Many people come to Michigan and the rest of the United States because it is seen as the land of opportunity. People often come to this country for educational opportunities or job prospects and this triggers immigration issues.

Located in Ann Arbor, Michigan, the law office of Richard M. Pierce, P.C. is known for helping people with “specialty occupations” obtain H1-B visas that allow them to work in the United States. “Specialty occupations” are jobs which normally require at least a bachelor’s degree in an appropriate field in order to perform the duties of the job. We are here to help you capitalize on your accomplishments by making the immigration process as smooth as possible. Contact us today to schedule a confidential consultation at our office.

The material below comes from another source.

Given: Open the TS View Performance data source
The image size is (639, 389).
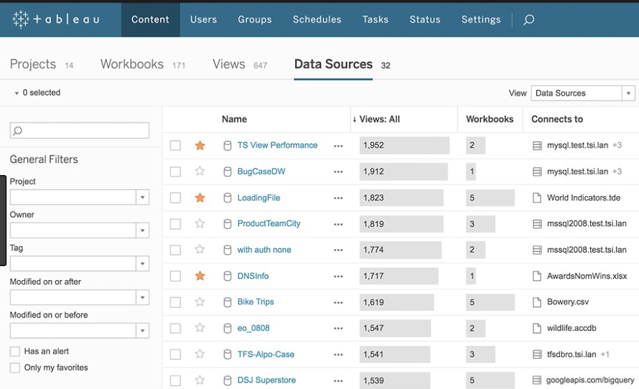Looking at the screenshot, I should 277,145.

One of the most important considerations of applying for an H1-B visa is that law places a basic quota (limit on) of 65,000 on the number of these types of visas that will be granted in any given year. Some types of employers are exempt from the quota; these included U.S. universities/colleges; some organizations affiliated with them; certain types of U.S. government research institutions; and, some, tax exempt, nonprofit research institutions. Due to bilateral agreements with Singapore and Chile, 6,800 of these H1-B visas are set aside for applicants from these countries. It is important to note that in addition to the 65,000 number mentioned above, an additional 20,000 visas are made available to persons holding an advanced degree from U.S. universities. For employers subject to the quota, the application period opens on April 1 of every year. Since the limits may be reached quickly, it is often important that you file early and are aware of these dates. It is required that an employer file the Petition for you; you may not “self-sponsor.”

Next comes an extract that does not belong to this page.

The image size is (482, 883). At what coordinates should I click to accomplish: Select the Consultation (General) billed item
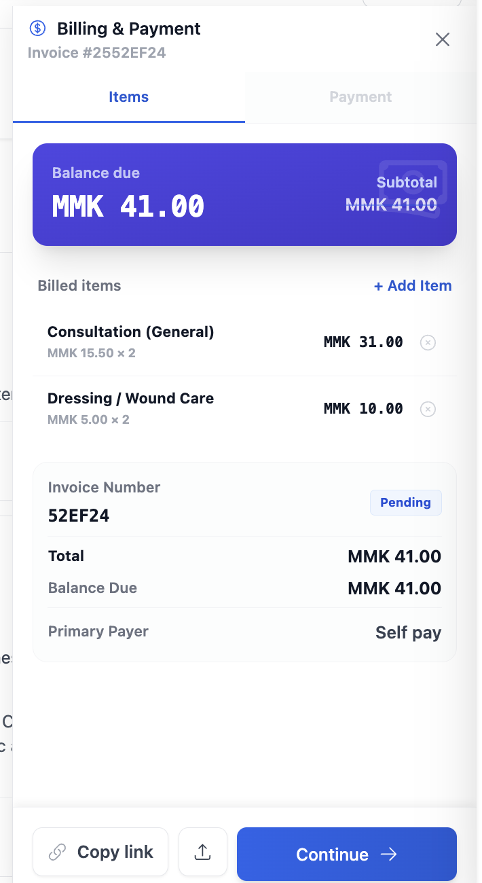click(130, 332)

Our lawyers are not only conscious of these enrollment periods and deadlines, but our detailed approach is meant to ensure that your application is completed properly and timely submitted. Some of the issues components that must be considered include:

  • In order to ber eligible, it is required that you have the necessary degree by the time th case is submitted to the Citizenship and Immigration Service (“CIS”). If you are in the United States to complete a master’s degree, you must complete the degree before you file. If you are in optional practical training which will expire before October 1 and are the Beneficiary of a Petition filed for H-1B status, you may be able to continue to work in OPT while waiting for the H-1B to start.
  • Although specialty occupations require at least a bachelors degree, it may be possible to qualify for H-1B status based upon a combination of education and work experience (or work experience only). If relying upon experience to get to the equivalency of a bachelor’s degree, three years of professional experience MAY be able to be evaluated to equal one year of the required four years of college. Accordingly, in theory twelve years of professional experience may be equated to four years of college/university. Any foreign degree or work experience which you wish to count toward the degree must be evaluated by recognized evaluation organizations.
  • Specialty jobs include, but are not limited to: accountants; lawyers; teachers; actuarial jobs; market researchers; statisticians; or science, technology engineering or mathematics (STEM) related jobs.
  • If you are enrolled in a STEM related degree and miss the quota, you may extend your H1-B visa for 17 months by opting to do optional training in your chosen profession in order to apply and fall within the quota the next year.
  • The Petition may be approved initially for an H1-B visa that is good for up to three years; this status may be renewed for another three years. An extension beyond this six year time period may be obtained if the applicant is far enough into the lawful permanent residency (“green card”) process. This may occur in two ways. First, if the portion of the green card case with the Department of Labor (labor certification or ‘PERM’) has been pending for at least one year before the six year H-1B term expires, H1-B status may be extended for one year at a time until a final decision on the green card case has been made. Second, if the green card Petition has been approved by the CIS, H-1B status may be extended for three years at a time until a final decision is made on the LPR case.
  • Employers must pay for any attorney fees or filing fees related to an H1-B Petition. They also must agree to pay a salary which is the higher of either what is called the prevailing wage (determined in one of a number of different methods) or what the employer is paying other people in the company who have the same job and same background.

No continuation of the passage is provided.